# EXERCISE PROMPT
Please copy exactly every line from the one that contains "Progress (105, 1197)" to the end of the data below, with both ends included and no other lines.

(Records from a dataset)

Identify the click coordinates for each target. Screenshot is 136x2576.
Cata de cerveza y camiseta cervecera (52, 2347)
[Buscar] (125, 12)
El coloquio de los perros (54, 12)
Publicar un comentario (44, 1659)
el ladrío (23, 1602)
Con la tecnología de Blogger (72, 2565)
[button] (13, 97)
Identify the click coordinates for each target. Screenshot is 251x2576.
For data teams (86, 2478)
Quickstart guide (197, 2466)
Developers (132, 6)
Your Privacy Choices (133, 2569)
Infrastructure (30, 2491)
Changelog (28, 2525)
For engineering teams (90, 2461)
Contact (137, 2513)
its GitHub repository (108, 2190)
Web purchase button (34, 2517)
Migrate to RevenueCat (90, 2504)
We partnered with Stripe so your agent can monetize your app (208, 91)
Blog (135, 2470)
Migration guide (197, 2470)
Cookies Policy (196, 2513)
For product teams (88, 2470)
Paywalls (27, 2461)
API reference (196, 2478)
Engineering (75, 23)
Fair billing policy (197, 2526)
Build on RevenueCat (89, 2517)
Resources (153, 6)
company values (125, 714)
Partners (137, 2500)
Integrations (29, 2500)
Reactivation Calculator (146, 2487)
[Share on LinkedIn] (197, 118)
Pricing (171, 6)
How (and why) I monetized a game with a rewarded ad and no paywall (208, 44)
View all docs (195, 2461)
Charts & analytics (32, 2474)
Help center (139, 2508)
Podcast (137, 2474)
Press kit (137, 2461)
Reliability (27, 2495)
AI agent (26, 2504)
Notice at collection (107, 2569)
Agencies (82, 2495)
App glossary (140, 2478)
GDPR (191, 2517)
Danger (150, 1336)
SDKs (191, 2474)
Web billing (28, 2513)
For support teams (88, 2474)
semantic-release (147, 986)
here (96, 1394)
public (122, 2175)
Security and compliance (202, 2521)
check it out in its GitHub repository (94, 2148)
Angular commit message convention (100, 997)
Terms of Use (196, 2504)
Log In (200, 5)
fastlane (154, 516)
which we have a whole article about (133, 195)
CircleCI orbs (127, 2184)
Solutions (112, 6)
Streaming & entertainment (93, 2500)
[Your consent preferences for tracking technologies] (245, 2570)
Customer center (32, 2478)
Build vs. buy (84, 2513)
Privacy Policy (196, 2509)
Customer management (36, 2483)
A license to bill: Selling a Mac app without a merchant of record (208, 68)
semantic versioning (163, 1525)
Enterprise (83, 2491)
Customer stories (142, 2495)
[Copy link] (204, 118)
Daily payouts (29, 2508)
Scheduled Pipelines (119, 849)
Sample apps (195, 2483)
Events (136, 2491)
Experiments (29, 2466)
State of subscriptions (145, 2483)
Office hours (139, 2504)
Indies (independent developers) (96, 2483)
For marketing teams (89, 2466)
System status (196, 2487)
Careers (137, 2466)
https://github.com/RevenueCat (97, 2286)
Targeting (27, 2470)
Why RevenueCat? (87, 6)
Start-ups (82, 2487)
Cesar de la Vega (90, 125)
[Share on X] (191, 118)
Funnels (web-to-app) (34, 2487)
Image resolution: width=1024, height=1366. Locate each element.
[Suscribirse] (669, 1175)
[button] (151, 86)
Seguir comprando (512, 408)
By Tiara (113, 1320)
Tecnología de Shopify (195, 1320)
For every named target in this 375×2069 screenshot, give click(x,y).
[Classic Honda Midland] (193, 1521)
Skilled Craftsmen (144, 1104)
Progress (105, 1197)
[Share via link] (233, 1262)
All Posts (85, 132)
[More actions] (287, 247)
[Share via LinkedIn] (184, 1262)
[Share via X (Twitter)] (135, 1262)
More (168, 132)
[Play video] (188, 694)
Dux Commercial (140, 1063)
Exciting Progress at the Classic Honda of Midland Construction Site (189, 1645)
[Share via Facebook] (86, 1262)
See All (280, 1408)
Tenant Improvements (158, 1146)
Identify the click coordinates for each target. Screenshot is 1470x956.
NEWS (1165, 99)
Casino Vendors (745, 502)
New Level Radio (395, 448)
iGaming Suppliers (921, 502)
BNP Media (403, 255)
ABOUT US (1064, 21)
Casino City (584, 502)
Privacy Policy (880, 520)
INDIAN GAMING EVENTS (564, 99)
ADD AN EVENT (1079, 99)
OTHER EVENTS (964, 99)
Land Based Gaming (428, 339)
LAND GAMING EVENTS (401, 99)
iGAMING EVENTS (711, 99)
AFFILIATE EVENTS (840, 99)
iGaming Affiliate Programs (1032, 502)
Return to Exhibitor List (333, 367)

# SOLUTION TO THIS TASK
Progress (105, 1197)
[Share via link] (233, 1262)
All Posts (85, 132)
[More actions] (287, 247)
[Share via LinkedIn] (184, 1262)
[Share via X (Twitter)] (135, 1262)
More (168, 132)
[Play video] (188, 694)
Dux Commercial (140, 1063)
Exciting Progress at the Classic Honda of Midland Construction Site (189, 1645)
[Share via Facebook] (86, 1262)
See All (280, 1408)
Tenant Improvements (158, 1146)
Identify the click coordinates for each target. Screenshot is 1470x956.
NEWS (1165, 99)
Casino Vendors (745, 502)
New Level Radio (395, 448)
iGaming Suppliers (921, 502)
BNP Media (403, 255)
ABOUT US (1064, 21)
Casino City (584, 502)
Privacy Policy (880, 520)
INDIAN GAMING EVENTS (564, 99)
ADD AN EVENT (1079, 99)
OTHER EVENTS (964, 99)
Land Based Gaming (428, 339)
LAND GAMING EVENTS (401, 99)
iGAMING EVENTS (711, 99)
AFFILIATE EVENTS (840, 99)
iGaming Affiliate Programs (1032, 502)
Return to Exhibitor List (333, 367)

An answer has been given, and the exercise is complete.